→ Problem statement
Set out the lines below as a Markdown table with the columns Row and Line, starting with the line that contains "You are a computer-use agent. Screen" and going on through the line that contains "will click(x=274, y=30).". Leave out blank lines.

→ Information shown
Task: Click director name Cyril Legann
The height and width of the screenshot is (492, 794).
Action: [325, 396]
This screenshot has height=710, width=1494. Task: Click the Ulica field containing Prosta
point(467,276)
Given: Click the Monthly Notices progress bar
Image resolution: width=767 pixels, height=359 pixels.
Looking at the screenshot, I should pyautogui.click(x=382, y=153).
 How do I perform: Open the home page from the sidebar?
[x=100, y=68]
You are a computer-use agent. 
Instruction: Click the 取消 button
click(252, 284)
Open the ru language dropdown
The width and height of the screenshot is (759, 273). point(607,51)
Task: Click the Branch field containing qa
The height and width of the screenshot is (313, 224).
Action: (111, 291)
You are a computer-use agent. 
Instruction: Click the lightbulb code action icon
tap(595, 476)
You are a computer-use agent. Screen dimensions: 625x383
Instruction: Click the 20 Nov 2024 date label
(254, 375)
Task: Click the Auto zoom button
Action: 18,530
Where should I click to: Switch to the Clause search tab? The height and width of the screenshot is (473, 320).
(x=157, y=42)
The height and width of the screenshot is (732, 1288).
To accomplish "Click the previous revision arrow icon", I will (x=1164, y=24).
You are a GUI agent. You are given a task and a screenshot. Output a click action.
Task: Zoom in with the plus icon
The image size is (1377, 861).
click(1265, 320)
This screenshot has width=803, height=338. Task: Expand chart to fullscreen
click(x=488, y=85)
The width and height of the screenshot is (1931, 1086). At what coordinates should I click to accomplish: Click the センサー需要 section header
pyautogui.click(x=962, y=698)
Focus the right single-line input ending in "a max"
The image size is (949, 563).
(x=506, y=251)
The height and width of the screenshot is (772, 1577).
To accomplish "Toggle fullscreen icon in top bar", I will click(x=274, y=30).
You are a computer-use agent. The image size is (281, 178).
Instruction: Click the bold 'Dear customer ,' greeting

→ Solution to this exercise
| Row | Line |
|---|---|
| 1 | You are a computer-use agent. Screen dimensions: 625x383 |
| 2 | Instruction: Click the 20 Nov 2024 date label |
| 3 | (254, 375) |
| 4 | Task: Click the Auto zoom button |
| 5 | Action: 18,530 |
| 6 | Where should I click to: Switch to the Clause search tab? The height and width of the screenshot is (473, 320). |
| 7 | (x=157, y=42) |
| 8 | The height and width of the screenshot is (732, 1288). |
| 9 | To accomplish "Click the previous revision arrow icon", I will (x=1164, y=24). |
| 10 | You are a GUI agent. You are given a task and a screenshot. Output a click action. |
| 11 | Task: Zoom in with the plus icon |
| 12 | The image size is (1377, 861). |
| 13 | click(1265, 320) |
| 14 | This screenshot has width=803, height=338. Task: Expand chart to fullscreen |
| 15 | click(x=488, y=85) |
| 16 | The width and height of the screenshot is (1931, 1086). At what coordinates should I click to accomplish: Click the センサー需要 section header |
| 17 | pyautogui.click(x=962, y=698) |
| 18 | Focus the right single-line input ending in "a max" |
| 19 | The image size is (949, 563). |
| 20 | (x=506, y=251) |
| 21 | The height and width of the screenshot is (772, 1577). |
| 22 | To accomplish "Toggle fullscreen icon in top bar", I will click(x=274, y=30). |